EXCERPT PROVIDED:
Uncle Tupelo - Biography
By John Schacht
Fired in the harsh economic realities of a dying Midwestern industrial town, Uncle Tupelo never set out to remake American country rock and always scoffed at the notion that they had. Nevertheless, the trio wound up standard bearers for the mid-90s alt-country movement, largely because few before them (and no one since) combined punk’s ferocity with country music’s populist spirit quite as seamlessly and passionately.
Growing up 20 miles southeast of St. Louis in Belleville, IL, guitarist Jay Farrar, bassist Jeff Tweedy and drummer Mike Heidorn bore first-hand witness to Reaganomics in the shuttered factories and bars jammed with outsourcing casualties in what was once the third largest manufacturing hub in Illinois behind Chicago and Peoria. And as the band began touring the country they were prescient enough to see that the American Dream was in trouble most everywhere else, too. That bleak outlook informed the band’s songs, especially Farrar’s, initially Uncle Tupelo’s most polished songwriter. Just 21 when the band officially formed, Farrar’s smoke-cured voice also had the assurance of someone with a full life-time of hard-eyed observation already behind them – something most alt-country acts strived for but rarely replicated.
Farrar and Tweedy both came from musical families; their first band – a garage-rock outfit called the Plebes -- also featured two of Farrar’s older brothers, Wade and Dade. They changed their name to the Primitives shortly after Heidorn joined (the name was misspelled “Primatives” on business cards), and early clips show them covering some of the ‘60s influences that would partially inform Tupelo, among them Creedence Clearwater Revival and Neil Young. After Heidorn broke a collar-bone and Dade Farrar could no longer commit enough time to the project, the band went on hiatus. But Jay Farrar and Tweedy decided to write their own material in the interim, much of which would later morph – along with a new band name, culled from two columns of random words – into Uncle Tupelo’s seminal first record, 1990’s No Depression (Rockville Records), recorded at Fort Apache South in Boston.

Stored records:

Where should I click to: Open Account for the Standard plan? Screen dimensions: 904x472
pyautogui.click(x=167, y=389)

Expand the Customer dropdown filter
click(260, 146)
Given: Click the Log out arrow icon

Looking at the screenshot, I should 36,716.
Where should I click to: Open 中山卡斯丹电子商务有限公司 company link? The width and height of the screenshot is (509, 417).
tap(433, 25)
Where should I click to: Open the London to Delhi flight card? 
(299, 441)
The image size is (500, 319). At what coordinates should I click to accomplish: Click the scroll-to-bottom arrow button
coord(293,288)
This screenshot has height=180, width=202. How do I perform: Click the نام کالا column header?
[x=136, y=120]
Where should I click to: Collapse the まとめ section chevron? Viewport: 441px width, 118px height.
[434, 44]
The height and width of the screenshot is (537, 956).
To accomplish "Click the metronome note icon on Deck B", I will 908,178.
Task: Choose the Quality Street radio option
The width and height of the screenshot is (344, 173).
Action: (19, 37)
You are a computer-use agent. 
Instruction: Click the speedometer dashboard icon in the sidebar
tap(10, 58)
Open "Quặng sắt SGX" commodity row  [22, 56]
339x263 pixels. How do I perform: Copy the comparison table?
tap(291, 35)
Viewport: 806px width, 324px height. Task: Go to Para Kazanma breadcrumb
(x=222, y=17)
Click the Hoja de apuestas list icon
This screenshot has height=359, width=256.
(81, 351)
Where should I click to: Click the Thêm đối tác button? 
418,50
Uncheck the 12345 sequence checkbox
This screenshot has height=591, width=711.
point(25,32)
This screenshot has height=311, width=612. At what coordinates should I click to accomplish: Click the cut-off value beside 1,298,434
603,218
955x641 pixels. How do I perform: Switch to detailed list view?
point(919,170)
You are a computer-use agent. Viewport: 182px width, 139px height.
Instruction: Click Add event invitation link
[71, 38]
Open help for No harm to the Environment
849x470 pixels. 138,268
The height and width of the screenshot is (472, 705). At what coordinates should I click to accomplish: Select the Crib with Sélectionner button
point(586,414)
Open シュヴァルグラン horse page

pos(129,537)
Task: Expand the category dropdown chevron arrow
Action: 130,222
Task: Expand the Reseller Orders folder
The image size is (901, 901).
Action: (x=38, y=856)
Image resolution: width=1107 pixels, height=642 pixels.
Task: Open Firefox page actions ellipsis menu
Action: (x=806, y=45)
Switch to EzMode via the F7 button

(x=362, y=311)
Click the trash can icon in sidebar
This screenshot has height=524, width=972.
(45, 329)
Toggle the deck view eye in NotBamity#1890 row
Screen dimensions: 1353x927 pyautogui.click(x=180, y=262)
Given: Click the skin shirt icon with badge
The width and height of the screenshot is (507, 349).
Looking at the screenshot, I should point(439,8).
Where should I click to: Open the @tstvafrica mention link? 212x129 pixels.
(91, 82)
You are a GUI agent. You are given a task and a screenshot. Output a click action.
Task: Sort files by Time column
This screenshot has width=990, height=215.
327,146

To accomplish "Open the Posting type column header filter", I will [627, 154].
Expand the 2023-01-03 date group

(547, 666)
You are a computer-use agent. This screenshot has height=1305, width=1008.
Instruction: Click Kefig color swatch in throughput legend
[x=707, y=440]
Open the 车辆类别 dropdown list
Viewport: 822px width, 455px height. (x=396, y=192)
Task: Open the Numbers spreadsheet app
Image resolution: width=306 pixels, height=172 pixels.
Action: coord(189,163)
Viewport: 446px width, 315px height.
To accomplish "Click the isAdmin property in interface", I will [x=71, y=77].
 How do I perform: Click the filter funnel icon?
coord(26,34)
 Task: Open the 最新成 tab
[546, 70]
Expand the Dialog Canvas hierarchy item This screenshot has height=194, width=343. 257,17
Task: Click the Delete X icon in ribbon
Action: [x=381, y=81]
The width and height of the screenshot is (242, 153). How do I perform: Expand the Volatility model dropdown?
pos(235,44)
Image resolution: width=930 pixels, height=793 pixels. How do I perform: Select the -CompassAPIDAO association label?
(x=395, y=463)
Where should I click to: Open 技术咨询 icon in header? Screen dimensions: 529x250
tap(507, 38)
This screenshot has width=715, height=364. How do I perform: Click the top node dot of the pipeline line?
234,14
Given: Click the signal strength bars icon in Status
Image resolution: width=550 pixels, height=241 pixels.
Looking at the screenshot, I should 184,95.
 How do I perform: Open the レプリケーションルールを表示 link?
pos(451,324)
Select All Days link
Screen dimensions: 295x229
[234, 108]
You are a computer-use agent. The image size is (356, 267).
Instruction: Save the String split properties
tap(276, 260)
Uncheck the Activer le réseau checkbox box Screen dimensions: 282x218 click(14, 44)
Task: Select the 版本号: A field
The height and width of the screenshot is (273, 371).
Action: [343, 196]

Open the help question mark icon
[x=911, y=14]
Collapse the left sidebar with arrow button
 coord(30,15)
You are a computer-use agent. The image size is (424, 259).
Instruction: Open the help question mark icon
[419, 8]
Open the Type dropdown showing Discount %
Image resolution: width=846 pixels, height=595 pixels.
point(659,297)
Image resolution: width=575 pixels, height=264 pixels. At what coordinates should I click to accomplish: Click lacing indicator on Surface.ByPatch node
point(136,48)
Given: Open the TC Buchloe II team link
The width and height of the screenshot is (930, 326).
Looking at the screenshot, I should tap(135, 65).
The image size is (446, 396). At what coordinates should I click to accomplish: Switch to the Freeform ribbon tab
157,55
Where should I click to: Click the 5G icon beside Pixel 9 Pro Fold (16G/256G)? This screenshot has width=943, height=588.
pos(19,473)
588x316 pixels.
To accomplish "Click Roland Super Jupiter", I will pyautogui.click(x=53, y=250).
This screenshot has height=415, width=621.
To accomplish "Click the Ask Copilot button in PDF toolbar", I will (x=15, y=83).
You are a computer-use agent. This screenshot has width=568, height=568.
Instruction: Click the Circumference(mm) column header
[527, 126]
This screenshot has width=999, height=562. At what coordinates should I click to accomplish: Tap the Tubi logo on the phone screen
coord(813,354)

ASSIGNED TASK A:
Reproduce the passage of the Uncle Tupelo biography that opens with the words containing "Growing up 20" and closes with "but rarely replicated.".
ASSIGNED TASK B:
According to the Uncle Tupelo biography, where was No Depression recorded?

RESULT A:
Growing up 20 miles southeast of St. Louis in Belleville, IL, guitarist Jay Farrar, bassist Jeff Tweedy and drummer Mike Heidorn bore first-hand witness to Reaganomics in the shuttered factories and bars jammed with outsourcing casualties in what was once the third largest manufacturing hub in Illinois behind Chicago and Peoria. And as the band began touring the country they were prescient enough to see that the American Dream was in trouble most everywhere else, too. That bleak outlook informed the band’s songs, especially Farrar’s, initially Uncle Tupelo’s most polished songwriter. Just 21 when the band officially formed, Farrar’s smoke-cured voice also had the assurance of someone with a full life-time of hard-eyed observation already behind them – something most alt-country acts strived for but rarely replicated.

RESULT B:
At Fort Apache South in Boston.